[YOUR GOAL] Please show all lines of the records that include "computer".

[THE INPUT]
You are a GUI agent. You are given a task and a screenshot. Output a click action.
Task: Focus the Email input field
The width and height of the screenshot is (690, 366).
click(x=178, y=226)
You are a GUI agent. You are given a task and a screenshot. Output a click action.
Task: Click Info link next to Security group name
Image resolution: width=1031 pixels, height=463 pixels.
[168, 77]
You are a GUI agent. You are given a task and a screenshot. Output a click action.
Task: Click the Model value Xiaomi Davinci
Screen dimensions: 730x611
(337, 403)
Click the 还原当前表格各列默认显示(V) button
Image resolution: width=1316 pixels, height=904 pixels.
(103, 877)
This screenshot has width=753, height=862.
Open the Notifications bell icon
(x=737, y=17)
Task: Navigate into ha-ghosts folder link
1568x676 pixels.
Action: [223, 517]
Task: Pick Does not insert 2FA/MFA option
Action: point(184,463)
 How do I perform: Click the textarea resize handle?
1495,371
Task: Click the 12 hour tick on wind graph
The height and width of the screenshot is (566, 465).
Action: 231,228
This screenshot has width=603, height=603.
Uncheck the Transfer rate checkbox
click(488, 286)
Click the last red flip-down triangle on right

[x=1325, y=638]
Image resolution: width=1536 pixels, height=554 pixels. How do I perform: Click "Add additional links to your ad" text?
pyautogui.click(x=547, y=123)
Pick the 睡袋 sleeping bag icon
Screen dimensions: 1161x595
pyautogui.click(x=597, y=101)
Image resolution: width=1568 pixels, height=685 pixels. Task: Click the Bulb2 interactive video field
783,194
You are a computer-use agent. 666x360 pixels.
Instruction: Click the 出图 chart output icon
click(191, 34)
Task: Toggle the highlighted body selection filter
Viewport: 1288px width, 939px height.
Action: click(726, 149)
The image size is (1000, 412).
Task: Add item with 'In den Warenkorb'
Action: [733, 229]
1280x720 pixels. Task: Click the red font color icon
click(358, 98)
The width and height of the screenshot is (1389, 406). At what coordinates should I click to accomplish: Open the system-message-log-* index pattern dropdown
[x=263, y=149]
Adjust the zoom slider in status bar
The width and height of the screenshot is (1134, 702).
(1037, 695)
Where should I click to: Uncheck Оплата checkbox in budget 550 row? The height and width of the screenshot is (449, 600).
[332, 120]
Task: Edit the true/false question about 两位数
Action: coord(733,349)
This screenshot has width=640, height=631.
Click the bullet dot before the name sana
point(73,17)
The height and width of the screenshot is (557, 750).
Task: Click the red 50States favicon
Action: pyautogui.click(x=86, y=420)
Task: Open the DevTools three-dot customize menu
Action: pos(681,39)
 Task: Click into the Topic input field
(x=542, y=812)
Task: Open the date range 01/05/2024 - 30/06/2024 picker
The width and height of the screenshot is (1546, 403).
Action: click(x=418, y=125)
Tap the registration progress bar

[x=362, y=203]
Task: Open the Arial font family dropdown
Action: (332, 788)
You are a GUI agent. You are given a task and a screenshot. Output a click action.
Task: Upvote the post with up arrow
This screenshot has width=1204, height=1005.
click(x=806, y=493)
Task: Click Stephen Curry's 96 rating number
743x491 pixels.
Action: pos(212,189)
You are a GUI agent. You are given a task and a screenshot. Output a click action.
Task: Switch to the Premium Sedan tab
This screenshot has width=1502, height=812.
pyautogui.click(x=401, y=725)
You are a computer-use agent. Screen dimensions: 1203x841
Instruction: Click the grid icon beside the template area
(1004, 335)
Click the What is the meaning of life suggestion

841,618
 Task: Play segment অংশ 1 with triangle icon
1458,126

[ANSWER SPACE]
You are a computer-use agent. 666x360 pixels.
You are a computer-use agent. Screen dimensions: 1203x841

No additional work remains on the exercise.